Work required
The full listing should be set down again precisely.

Supplied material
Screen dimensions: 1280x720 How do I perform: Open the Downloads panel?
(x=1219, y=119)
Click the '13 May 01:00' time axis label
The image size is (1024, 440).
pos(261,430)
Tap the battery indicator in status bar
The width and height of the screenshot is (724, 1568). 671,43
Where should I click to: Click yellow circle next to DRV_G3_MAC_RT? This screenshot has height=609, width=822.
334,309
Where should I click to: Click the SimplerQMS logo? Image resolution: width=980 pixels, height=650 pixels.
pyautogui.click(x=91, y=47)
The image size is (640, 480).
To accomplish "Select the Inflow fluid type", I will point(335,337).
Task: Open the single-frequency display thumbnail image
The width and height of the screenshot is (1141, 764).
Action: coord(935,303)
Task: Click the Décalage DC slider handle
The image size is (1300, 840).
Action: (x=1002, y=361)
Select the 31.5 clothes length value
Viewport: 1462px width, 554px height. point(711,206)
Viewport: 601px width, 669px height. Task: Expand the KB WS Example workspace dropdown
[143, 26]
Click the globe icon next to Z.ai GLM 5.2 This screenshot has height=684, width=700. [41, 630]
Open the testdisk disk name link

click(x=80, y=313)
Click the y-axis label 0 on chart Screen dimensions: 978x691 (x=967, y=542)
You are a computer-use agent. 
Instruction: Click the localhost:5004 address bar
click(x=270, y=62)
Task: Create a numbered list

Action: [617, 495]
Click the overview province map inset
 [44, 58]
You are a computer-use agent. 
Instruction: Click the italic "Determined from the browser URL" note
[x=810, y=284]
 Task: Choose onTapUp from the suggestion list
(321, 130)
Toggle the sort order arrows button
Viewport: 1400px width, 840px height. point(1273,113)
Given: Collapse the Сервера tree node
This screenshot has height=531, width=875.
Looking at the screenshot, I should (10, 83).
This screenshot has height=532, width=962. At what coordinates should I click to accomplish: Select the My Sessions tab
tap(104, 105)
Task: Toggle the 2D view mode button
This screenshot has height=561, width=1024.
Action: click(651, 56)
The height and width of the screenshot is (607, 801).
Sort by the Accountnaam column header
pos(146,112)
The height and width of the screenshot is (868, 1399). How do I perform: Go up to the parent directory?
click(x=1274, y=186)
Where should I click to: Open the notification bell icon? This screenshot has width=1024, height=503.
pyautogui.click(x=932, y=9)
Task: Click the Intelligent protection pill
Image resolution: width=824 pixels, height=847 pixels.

Response
Screen dimensions: 1280x720 How do I perform: Open the Downloads panel?
(x=1219, y=119)
Click the '13 May 01:00' time axis label
The image size is (1024, 440).
pos(261,430)
Tap the battery indicator in status bar
The width and height of the screenshot is (724, 1568). 671,43
Where should I click to: Click yellow circle next to DRV_G3_MAC_RT? This screenshot has height=609, width=822.
334,309
Where should I click to: Click the SimplerQMS logo? Image resolution: width=980 pixels, height=650 pixels.
pyautogui.click(x=91, y=47)
The image size is (640, 480).
To accomplish "Select the Inflow fluid type", I will point(335,337).
Task: Open the single-frequency display thumbnail image
The width and height of the screenshot is (1141, 764).
Action: coord(935,303)
Task: Click the Décalage DC slider handle
The image size is (1300, 840).
Action: (x=1002, y=361)
Select the 31.5 clothes length value
Viewport: 1462px width, 554px height. point(711,206)
Viewport: 601px width, 669px height. Task: Expand the KB WS Example workspace dropdown
[143, 26]
Click the globe icon next to Z.ai GLM 5.2 This screenshot has height=684, width=700. [41, 630]
Open the testdisk disk name link

click(x=80, y=313)
Click the y-axis label 0 on chart Screen dimensions: 978x691 (x=967, y=542)
You are a computer-use agent. 
Instruction: Click the localhost:5004 address bar
click(x=270, y=62)
Task: Create a numbered list

Action: [617, 495]
Click the overview province map inset
 [44, 58]
You are a computer-use agent. 
Instruction: Click the italic "Determined from the browser URL" note
[x=810, y=284]
 Task: Choose onTapUp from the suggestion list
(321, 130)
Toggle the sort order arrows button
Viewport: 1400px width, 840px height. point(1273,113)
Given: Collapse the Сервера tree node
This screenshot has height=531, width=875.
Looking at the screenshot, I should (10, 83).
This screenshot has height=532, width=962. At what coordinates should I click to accomplish: Select the My Sessions tab
tap(104, 105)
Task: Toggle the 2D view mode button
This screenshot has height=561, width=1024.
Action: click(651, 56)
The height and width of the screenshot is (607, 801).
Sort by the Accountnaam column header
pos(146,112)
The height and width of the screenshot is (868, 1399). How do I perform: Go up to the parent directory?
click(x=1274, y=186)
Where should I click to: Open the notification bell icon? This screenshot has width=1024, height=503.
pyautogui.click(x=932, y=9)
Task: Click the Intelligent protection pill
Image resolution: width=824 pixels, height=847 pixels.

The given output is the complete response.